Ever since he was confirmed as head of the Environmental Protection Agency, Pruitt has been the poster child for swampiness, for how to blithely disregard ethics and use your federal job to line your own pockets. You may recall that he spent thousands of tax dollars on first class plane travel so he could avoid the angry Americans in coach who wanted to know why the head of the EPA seems more interested in protecting fossil fuel interests than, you know, the environment. He rented a sweet condo in Washington, DC for fifty bucks a night from an industry lobbyist. Then he spent an ungodly sum on a not-at-all-paranoid soundproof booth in his office. He misused his taxpayer-funded security detail, used lights and sirens to get to date night with his wife a little faster, and spent tons of dough on fancy signing pens (even gold-plated POTUS only uses Sharpies).
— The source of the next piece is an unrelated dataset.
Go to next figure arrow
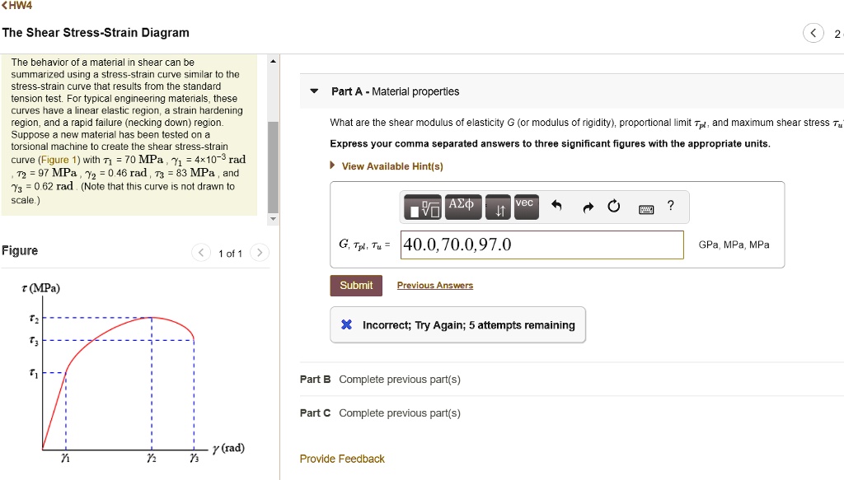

Just this weekend we learned that he may have used the promise of favorable policy from the EPA to get courtside seats from a coal industry exec. And finally, *at the very moment we were already writing this Grab,* the news of a NEW ethical violation broke. Apparently Pruitt was having his government-paid employees do personal errands for him, including house-hunting, and purchasing a used mattress from Trump International hotels. We’re flabbergasted by that one.

It is seriously time for this stinking pile of ethical violations to exit stage right. Make some noise. Call your members of congress, tweet your disapproval @EPA, let the administration know this guy’s expiration date is up.

(An aside to EPA building security - you might want to poke around in Scott’s box when he leaves. We wouldn’t put it past him to steal the office stapler.)